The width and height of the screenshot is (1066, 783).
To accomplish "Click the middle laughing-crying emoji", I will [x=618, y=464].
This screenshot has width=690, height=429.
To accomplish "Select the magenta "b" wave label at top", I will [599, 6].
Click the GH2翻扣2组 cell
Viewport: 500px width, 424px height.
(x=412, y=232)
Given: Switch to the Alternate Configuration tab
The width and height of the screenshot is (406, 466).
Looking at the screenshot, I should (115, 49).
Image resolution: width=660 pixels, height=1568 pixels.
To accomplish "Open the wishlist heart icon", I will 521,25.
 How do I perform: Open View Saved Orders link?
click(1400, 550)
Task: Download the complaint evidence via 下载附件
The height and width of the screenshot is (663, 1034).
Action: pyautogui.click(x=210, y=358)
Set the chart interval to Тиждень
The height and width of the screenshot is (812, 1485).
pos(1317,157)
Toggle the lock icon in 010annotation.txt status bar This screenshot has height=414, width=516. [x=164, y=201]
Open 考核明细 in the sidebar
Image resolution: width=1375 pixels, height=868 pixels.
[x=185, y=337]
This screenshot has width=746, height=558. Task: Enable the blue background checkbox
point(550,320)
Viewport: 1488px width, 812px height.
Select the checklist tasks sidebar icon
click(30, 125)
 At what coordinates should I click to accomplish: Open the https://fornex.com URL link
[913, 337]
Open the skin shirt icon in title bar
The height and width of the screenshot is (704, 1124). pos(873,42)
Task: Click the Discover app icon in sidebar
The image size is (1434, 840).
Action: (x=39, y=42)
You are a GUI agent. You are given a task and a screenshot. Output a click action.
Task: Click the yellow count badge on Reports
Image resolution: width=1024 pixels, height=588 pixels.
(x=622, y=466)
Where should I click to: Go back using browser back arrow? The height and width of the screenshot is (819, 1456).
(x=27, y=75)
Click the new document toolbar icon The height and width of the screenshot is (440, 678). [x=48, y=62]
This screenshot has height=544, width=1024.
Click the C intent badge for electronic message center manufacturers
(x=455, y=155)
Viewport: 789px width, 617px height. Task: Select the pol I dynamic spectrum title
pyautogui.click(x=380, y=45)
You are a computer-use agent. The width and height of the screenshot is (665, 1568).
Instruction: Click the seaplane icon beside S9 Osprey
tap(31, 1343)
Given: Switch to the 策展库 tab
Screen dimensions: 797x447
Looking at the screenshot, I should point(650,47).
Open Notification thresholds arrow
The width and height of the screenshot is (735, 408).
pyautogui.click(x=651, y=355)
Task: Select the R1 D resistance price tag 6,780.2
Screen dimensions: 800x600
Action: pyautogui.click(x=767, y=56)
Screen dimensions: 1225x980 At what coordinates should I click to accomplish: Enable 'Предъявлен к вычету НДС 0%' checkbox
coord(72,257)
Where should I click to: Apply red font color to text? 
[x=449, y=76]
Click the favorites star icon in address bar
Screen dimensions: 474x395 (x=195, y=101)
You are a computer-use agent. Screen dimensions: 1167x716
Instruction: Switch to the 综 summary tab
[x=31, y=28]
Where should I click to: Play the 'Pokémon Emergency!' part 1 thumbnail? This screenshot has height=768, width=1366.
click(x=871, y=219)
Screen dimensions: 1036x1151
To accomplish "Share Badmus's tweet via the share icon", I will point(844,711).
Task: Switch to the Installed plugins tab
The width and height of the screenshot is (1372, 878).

- - - - -

◆ Given instruction: Reproduce the entire listing above line for line, with no changes.

◆ Expected answer:
The width and height of the screenshot is (1066, 783).
To accomplish "Click the middle laughing-crying emoji", I will [x=618, y=464].
This screenshot has width=690, height=429.
To accomplish "Select the magenta "b" wave label at top", I will [599, 6].
Click the GH2翻扣2组 cell
Viewport: 500px width, 424px height.
(x=412, y=232)
Given: Switch to the Alternate Configuration tab
The width and height of the screenshot is (406, 466).
Looking at the screenshot, I should (115, 49).
Image resolution: width=660 pixels, height=1568 pixels.
To accomplish "Open the wishlist heart icon", I will 521,25.
 How do I perform: Open View Saved Orders link?
click(1400, 550)
Task: Download the complaint evidence via 下载附件
The height and width of the screenshot is (663, 1034).
Action: pyautogui.click(x=210, y=358)
Set the chart interval to Тиждень
The height and width of the screenshot is (812, 1485).
pos(1317,157)
Toggle the lock icon in 010annotation.txt status bar This screenshot has height=414, width=516. [x=164, y=201]
Open 考核明细 in the sidebar
Image resolution: width=1375 pixels, height=868 pixels.
[x=185, y=337]
This screenshot has width=746, height=558. Task: Enable the blue background checkbox
point(550,320)
Viewport: 1488px width, 812px height.
Select the checklist tasks sidebar icon
click(30, 125)
 At what coordinates should I click to accomplish: Open the https://fornex.com URL link
[913, 337]
Open the skin shirt icon in title bar
The height and width of the screenshot is (704, 1124). pos(873,42)
Task: Click the Discover app icon in sidebar
The image size is (1434, 840).
Action: (x=39, y=42)
You are a GUI agent. You are given a task and a screenshot. Output a click action.
Task: Click the yellow count badge on Reports
Image resolution: width=1024 pixels, height=588 pixels.
(x=622, y=466)
Where should I click to: Go back using browser back arrow? The height and width of the screenshot is (819, 1456).
(x=27, y=75)
Click the new document toolbar icon The height and width of the screenshot is (440, 678). [x=48, y=62]
This screenshot has height=544, width=1024.
Click the C intent badge for electronic message center manufacturers
(x=455, y=155)
Viewport: 789px width, 617px height. Task: Select the pol I dynamic spectrum title
pyautogui.click(x=380, y=45)
You are a computer-use agent. The width and height of the screenshot is (665, 1568).
Instruction: Click the seaplane icon beside S9 Osprey
tap(31, 1343)
Given: Switch to the 策展库 tab
Screen dimensions: 797x447
Looking at the screenshot, I should point(650,47).
Open Notification thresholds arrow
The width and height of the screenshot is (735, 408).
pyautogui.click(x=651, y=355)
Task: Select the R1 D resistance price tag 6,780.2
Screen dimensions: 800x600
Action: pyautogui.click(x=767, y=56)
Screen dimensions: 1225x980 At what coordinates should I click to accomplish: Enable 'Предъявлен к вычету НДС 0%' checkbox
coord(72,257)
Where should I click to: Apply red font color to text? 
[x=449, y=76]
Click the favorites star icon in address bar
Screen dimensions: 474x395 (x=195, y=101)
You are a computer-use agent. Screen dimensions: 1167x716
Instruction: Switch to the 综 summary tab
[x=31, y=28]
Where should I click to: Play the 'Pokémon Emergency!' part 1 thumbnail? This screenshot has height=768, width=1366.
click(x=871, y=219)
Screen dimensions: 1036x1151
To accomplish "Share Badmus's tweet via the share icon", I will point(844,711).
Task: Switch to the Installed plugins tab
The width and height of the screenshot is (1372, 878).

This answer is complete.